Wednesday 3 November 2010

Honoraria dilemma

This past Sunday I had the privilege of preaching at both All Saints United Church and Prestbury Methodist Church - a rare privilege since I don't get to preach nearly as often as I did last year.

And while both services went well, I was faced with a bit of a dilemma.  You see, All Saints has the practice of giving a small honorarium to visiting preachers - their way of saying "thank you".  They include this in their annual budget, based on the number of visiting preachers they are expecting during the year.  By all appearances the church can afford this, and it's something that they do with grace and joy.

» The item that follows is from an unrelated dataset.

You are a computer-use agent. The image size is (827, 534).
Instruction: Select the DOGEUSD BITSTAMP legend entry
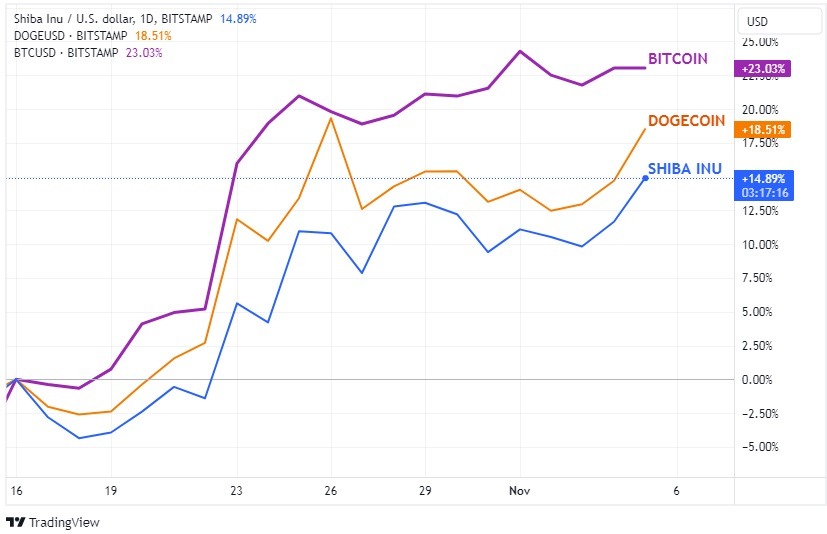click(x=71, y=35)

My dilemma is this - while one doesn't want to turn away someone's gesture of thanks, something I've wrestled with since entering the ministry is the concept of being paid for doing something that I'm not only called to do (i.e. it is part and parcel of my "job" as a minister), but something that I'm effectively already being paid for by virtue of being in receipt of a monthly stipend.  A small one, seeing as I'm at Seminary, but a stipend nonetheless.

I bounced this of Ross this morning, who has faced the exact same dilemma when preaching at All Saints, and he came to terms with the fact that the amount paid (which is not overly large) is a gesture of thanks on the part of that church community, which should be accepted with grace.

I hear where Ross is coming from, and in the end I split it between Belinda and James.  But something deep inside of me still feels awkward about the whole thing...

2 comments:

Anonymous said...

Depends on how well you prepared for the sermon :). I'm thinking of "Let the elders that rule well be counted worthy of double honour, especially they who labour in the word and doctrine" (1 Ti 5:17).

In Christ,

Mark

michael said...

When you're stationed, the dilemma will be dealing with payments for funerals and weddings. We bank funeral payments into the church's account but designate the money for clergy education - ie it goes into an internal fund which we can draw on for attending conferences / buying books (these things don't tend to make it into the church budget otherwise!). For weddings, we recognise that pre-marital counselling and attending the service (and sometimes reception) is time away from family (and usually is with a couple with no ties at all to the church). So, if money is received from doing a wedding, we receive it as a gift and use it to fund a family outing or holiday - ie to make up for the time the family has given to the couple. For both weddings and funerals though, we do not charge a fee - this stuff only applies if the family in question want to make a payment anyway.